The best subset contains predictors- age, bmi and smoker.
Before model the building, we try to visualise the relationship among the variables in a 3D graph just to get a sense of the data-
p <- plot_ly(train, x = ~age, y = ~charges, z = ~bmi, color = ~smoker, colors = c('red', 'blue'),alpha=0.5) %>%
add_markers() %>%
layout(scene = list(xaxis = list(title = 'age'),
yaxis = list(title = 'charges'),
zaxis = list(title = 'bmi')))
p
We go ahead with building the model-
# Building linear regression model
model<-lm(data=train, charges~age+bmi+smoker)
summary(model)
##
## Call:
## lm(formula = charges ~ age + bmi + smoker, data = train)
##
## Residuals:
## Min 1Q Median 3Q Max
## -12644 -3031 -1030 1382 28903
##
## Coefficients:
## Estimate Std.
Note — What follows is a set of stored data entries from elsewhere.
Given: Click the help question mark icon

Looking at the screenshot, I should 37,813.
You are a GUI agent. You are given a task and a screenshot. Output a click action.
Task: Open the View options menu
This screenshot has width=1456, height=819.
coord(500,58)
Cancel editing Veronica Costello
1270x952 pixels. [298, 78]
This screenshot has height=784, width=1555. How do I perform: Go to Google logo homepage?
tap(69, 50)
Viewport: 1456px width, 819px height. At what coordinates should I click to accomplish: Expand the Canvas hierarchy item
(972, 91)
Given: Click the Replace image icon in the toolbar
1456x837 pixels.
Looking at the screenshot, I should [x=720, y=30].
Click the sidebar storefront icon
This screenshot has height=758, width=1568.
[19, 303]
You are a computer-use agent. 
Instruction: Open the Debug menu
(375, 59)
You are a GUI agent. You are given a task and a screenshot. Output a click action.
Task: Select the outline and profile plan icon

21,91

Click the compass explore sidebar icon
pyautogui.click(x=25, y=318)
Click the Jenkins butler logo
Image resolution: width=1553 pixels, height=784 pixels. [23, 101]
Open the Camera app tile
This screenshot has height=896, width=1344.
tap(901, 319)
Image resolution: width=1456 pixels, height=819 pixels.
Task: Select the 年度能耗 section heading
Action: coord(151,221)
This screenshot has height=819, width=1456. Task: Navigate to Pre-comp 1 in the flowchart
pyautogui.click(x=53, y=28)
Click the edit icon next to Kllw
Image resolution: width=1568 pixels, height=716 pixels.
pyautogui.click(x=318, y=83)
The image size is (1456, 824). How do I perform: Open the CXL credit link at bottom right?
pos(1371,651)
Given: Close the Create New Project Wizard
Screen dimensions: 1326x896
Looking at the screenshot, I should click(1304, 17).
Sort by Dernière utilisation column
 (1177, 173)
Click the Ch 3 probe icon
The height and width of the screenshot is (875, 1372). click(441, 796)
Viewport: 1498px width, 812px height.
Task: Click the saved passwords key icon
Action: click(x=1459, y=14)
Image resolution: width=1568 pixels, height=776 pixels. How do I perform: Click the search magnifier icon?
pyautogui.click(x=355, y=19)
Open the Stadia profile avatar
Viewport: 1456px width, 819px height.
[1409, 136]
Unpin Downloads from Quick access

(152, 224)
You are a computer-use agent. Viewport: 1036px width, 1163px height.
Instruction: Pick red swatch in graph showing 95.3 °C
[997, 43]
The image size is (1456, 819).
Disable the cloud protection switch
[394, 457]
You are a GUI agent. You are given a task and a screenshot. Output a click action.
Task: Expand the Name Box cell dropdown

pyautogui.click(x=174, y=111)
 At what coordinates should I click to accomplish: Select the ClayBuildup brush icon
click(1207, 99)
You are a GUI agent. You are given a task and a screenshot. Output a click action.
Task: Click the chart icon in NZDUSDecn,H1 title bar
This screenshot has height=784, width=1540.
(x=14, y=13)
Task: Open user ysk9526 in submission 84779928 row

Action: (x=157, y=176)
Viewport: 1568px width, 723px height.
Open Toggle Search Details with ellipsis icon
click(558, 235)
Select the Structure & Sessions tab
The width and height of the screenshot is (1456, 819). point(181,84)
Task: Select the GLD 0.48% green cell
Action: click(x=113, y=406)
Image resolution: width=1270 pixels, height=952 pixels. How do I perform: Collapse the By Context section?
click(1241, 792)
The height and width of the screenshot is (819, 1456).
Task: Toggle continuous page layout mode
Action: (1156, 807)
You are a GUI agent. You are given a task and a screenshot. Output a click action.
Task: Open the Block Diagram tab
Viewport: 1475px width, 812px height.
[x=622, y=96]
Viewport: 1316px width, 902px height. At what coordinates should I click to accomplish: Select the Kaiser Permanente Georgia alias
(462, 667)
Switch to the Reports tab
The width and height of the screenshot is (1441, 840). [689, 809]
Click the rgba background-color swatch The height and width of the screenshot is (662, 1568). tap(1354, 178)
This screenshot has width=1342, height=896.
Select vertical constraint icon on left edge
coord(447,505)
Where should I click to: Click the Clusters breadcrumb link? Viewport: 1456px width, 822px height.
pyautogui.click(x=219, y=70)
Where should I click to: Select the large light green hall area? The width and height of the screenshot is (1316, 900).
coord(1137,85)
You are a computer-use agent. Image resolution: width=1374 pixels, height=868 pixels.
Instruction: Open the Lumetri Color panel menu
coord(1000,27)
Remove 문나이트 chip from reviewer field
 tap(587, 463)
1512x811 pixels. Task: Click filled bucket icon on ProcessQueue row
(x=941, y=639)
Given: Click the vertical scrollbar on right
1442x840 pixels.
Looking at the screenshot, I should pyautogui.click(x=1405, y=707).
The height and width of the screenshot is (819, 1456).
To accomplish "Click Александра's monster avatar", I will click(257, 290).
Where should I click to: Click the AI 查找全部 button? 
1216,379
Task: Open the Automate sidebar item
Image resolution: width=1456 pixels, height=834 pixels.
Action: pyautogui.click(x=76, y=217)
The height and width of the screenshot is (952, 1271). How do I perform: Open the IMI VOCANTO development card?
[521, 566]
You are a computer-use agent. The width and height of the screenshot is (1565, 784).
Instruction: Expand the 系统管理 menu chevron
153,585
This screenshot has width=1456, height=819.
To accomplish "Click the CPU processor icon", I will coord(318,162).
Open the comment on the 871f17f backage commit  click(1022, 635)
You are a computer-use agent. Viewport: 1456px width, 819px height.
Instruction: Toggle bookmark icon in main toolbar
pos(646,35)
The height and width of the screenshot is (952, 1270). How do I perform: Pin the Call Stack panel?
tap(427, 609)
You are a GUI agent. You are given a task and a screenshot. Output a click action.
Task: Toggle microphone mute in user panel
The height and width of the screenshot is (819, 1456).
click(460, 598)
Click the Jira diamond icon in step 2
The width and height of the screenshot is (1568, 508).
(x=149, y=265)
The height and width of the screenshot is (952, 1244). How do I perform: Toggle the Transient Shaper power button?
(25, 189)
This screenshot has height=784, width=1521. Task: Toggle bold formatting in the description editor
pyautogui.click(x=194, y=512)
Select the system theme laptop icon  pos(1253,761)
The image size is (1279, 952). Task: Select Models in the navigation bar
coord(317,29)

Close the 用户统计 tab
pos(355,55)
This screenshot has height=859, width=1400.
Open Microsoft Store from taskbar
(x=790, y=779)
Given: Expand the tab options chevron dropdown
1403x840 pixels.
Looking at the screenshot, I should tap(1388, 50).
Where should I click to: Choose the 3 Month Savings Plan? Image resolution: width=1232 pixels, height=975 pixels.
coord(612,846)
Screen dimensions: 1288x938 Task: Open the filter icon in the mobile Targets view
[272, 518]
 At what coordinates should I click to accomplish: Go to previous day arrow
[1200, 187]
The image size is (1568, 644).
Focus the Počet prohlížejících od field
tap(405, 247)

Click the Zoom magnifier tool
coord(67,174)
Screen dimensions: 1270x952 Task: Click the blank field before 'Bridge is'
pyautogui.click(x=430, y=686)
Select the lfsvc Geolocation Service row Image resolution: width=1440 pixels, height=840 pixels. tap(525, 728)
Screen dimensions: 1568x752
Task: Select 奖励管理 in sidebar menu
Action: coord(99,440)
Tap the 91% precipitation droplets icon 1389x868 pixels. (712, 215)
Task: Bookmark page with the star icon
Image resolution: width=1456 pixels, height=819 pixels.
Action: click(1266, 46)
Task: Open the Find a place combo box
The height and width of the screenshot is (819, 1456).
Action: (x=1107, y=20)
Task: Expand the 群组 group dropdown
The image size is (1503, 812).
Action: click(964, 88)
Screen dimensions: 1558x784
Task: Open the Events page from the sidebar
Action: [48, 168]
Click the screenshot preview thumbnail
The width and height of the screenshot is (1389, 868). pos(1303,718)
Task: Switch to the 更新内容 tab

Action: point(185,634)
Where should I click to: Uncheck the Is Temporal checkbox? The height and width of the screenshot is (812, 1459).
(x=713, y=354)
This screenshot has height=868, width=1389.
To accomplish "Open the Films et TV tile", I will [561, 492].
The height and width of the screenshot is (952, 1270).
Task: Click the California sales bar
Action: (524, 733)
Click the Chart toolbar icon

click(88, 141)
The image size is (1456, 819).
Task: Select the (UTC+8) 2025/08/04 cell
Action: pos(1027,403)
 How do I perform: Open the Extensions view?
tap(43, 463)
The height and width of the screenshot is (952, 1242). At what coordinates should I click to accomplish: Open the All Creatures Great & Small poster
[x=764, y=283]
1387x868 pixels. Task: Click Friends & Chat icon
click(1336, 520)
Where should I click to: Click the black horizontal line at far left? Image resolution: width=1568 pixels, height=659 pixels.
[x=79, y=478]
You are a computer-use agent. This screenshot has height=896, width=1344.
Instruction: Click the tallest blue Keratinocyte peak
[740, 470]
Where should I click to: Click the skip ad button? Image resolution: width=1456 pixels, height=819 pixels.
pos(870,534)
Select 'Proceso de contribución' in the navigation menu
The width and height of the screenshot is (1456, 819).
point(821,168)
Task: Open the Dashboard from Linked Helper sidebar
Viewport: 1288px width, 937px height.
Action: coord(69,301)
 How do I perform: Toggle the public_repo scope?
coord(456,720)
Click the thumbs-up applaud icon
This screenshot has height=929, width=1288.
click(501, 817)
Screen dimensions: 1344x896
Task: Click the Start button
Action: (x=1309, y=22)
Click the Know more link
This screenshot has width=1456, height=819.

Error t value Pr(>|t|)
## (Intercept) -11182.91 1061.46 -10.54 <2e-16 ***
## age 256.25 13.47 19.02 <2e-16 ***
## bmi 310.28 30.89 10.04 <2e-16 ***
## smokeryes 23921.96 463.45 51.62 <2e-16 ***
## ---
## Signif. codes: 0 '***' 0.001 '**' 0.01 '*' 0.05 '.' 0.1 ' ' 1
##
## Residual standard error: 6136 on 1066 degrees of freedom
## Multiple R-squared: 0.746, Adjusted R-squared: 0.7453
## F-statistic: 1043 on 3 and 1066 DF, p-value: < 2.2e-16
par(mfrow=c(2,2))
plot(model)
par(mfrow=c(1,1))
infIndexPlot(model, var="cook", main="Index Influence Plot")
From the graphs we can see that- * The residuals are normally
distributed (Q-Q plot) * The residuals have constant variance * There
are no obvious high laverage or high influence points
Observation with index 6, has high Cook’s Distance, 0.038. Let’s take a closer look at this observation-
# point has high Studentized Residual > 4 but < 5
a<-as.numeric(train[4,3])
b<-as.numeric(train[4,6])
ggplot(data = train,aes(x = bmi,y = charges,color= smoker))+geom_point()+geom_smooth(method='lm')+
geom_point(aes(x=a,y=b),color='Purple')+annotate("text", x = 125, y = 5400, label = "Possible Outlier",col='Purple')+
theme_hc(bgcolor = "darkunica")
influencePlot(model)
## StudRes Hat CookD
## 1318 -1.439235 0.017027088 0.008961194
## 1048 1.615232 0.018720591 0.012424580
## 1301 4.769467 0.004737299 0.026527834
## 578 4.296606 0.006285999 0.028724195
Now we try to predict the insurance charges of the observations from test data.
test$predictedcharges<-predict(model,test)
cor.test(test$charges,test$predictedcharges)
##
## Pearson's product-moment correlation
##
## data: test$charges and test$predictedcharges
## t = 28.499, df = 266, p-value < 2.2e-16
## alternative hypothesis: true correlation is not equal to 0
## 95 percent confidence interval:
## 0.8349328 0.8947006
## sample estimates:
## cor
## 0.8679245
ggplot(data = test,aes(charges,y=predictedcharges,color=smoker))+geom_point()+labs(x='Actual Charges',
y='Predicted Charges',title='Prediction Graph')+theme_hc(bgcolor = "darkunica")
We can se that the correlation coefficient between actual charges and the predicted charges is 0.8656935 with 95% Confidence Interval being 0.8321945, 0.8928960. The prediction is fairly accurate as it predicts with close to 83% accuracy.
Thus, we can say that the Liner Regression model does a good job of predicting the insurence charges.